Task goal → Your task is to filter the data below down to the lines holding "computer".
- Opening Delimiter -
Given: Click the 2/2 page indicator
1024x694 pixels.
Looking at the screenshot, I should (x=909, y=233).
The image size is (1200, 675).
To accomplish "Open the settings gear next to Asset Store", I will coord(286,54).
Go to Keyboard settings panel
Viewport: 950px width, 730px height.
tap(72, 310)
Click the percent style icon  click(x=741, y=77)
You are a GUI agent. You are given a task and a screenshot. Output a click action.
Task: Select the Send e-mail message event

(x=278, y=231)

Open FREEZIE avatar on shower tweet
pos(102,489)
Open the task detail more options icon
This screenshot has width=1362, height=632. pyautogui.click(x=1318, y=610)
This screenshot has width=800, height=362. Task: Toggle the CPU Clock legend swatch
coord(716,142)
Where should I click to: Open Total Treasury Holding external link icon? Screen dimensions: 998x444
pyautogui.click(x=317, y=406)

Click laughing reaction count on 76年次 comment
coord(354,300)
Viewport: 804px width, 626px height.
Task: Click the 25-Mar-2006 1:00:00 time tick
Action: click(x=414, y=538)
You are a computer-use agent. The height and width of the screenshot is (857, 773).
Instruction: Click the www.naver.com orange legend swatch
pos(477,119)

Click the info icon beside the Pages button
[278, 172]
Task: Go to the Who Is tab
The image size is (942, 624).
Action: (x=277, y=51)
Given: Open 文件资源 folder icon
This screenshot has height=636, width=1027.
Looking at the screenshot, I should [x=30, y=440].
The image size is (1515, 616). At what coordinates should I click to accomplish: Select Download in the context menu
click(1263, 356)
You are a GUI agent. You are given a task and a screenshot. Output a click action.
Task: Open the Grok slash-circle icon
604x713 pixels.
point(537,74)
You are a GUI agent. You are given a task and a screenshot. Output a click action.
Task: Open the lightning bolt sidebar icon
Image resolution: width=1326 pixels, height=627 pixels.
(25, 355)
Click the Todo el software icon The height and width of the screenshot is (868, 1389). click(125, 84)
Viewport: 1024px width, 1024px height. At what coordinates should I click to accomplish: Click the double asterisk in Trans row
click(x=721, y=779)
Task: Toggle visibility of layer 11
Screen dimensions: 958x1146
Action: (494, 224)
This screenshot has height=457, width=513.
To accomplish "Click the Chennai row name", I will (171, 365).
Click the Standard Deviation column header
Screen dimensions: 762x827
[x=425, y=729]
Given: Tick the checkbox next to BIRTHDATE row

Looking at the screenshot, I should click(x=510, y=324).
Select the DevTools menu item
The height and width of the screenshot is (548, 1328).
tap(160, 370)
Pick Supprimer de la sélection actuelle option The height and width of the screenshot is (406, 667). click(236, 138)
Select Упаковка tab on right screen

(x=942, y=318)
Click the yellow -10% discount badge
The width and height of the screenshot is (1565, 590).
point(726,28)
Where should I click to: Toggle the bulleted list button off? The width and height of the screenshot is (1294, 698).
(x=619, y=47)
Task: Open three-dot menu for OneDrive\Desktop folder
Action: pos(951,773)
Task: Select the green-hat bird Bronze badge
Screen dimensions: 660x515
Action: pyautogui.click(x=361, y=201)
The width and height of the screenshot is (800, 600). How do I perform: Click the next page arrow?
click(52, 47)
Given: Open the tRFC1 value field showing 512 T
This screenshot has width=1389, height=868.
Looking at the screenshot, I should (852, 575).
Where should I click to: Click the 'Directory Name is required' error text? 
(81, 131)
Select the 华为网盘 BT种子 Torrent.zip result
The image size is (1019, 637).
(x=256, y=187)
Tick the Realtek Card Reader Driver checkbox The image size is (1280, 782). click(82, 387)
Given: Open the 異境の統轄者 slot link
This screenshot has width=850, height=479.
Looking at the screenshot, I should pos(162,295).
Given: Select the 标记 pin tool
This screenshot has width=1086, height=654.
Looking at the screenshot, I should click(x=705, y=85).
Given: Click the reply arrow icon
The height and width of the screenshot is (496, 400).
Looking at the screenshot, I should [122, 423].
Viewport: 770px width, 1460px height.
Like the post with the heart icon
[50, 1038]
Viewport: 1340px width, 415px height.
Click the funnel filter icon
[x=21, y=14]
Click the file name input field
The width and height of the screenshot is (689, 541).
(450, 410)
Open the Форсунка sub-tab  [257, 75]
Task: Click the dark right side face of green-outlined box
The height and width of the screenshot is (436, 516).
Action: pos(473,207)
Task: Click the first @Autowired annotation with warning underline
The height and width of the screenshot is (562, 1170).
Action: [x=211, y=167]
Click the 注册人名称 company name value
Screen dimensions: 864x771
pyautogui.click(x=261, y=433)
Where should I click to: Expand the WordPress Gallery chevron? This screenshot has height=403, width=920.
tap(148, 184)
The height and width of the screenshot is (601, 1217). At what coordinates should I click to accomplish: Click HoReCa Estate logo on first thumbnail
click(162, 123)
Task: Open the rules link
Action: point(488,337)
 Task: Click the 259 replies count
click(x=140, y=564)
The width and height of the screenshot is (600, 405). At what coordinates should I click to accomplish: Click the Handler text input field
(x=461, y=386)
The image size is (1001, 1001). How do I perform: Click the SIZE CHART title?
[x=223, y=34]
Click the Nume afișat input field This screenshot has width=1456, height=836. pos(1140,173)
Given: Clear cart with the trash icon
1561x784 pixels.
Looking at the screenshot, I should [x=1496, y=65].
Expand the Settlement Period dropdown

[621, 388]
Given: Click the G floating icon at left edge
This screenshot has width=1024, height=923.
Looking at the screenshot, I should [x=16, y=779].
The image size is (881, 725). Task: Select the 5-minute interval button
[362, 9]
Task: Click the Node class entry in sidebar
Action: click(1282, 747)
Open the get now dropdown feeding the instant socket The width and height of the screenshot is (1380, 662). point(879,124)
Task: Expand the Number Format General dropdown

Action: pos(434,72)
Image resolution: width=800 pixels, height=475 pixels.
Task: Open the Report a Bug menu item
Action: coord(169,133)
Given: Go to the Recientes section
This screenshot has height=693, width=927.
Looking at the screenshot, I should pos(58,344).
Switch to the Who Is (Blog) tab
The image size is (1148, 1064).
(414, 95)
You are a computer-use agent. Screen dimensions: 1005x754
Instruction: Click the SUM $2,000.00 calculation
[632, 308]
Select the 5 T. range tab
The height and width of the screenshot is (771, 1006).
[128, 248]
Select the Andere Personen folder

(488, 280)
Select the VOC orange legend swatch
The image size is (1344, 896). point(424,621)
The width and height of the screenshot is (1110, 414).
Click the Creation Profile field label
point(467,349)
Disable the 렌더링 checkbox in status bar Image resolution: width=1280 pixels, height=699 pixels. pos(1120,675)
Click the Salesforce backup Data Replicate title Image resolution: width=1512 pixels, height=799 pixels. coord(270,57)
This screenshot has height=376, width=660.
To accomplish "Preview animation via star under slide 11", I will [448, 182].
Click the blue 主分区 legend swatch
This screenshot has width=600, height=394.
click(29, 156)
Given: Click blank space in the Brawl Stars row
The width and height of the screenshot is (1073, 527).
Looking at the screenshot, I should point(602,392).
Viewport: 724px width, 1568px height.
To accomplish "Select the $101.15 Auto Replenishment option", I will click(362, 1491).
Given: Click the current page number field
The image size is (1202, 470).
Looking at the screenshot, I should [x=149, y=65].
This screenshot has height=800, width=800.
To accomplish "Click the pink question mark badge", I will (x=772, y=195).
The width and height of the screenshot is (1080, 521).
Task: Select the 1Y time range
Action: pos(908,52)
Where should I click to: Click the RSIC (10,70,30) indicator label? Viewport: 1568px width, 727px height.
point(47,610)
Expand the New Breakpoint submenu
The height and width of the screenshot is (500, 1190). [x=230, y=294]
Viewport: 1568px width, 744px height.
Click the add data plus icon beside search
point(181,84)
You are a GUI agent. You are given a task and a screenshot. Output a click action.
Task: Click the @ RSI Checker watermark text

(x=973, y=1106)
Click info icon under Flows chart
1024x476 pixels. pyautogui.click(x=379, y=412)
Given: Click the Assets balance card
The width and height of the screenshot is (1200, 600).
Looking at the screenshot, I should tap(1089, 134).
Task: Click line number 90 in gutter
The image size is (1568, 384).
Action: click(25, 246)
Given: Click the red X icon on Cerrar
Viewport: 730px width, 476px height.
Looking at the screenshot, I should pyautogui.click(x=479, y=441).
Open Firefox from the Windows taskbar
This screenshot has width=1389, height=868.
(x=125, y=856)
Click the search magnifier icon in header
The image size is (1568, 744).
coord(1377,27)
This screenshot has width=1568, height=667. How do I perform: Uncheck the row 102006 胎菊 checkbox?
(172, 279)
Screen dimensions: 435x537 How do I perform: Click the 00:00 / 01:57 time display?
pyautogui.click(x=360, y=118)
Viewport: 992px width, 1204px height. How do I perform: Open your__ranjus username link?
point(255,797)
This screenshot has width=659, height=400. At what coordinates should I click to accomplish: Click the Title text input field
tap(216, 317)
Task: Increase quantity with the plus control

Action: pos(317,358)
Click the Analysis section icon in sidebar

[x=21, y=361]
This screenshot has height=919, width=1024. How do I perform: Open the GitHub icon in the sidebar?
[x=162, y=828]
- Closing Delimiter -
Answer area →
You are a computer-use agent. The height and width of the screenshot is (857, 773).
You are a computer-use agent. Screen dimensions: 1005x754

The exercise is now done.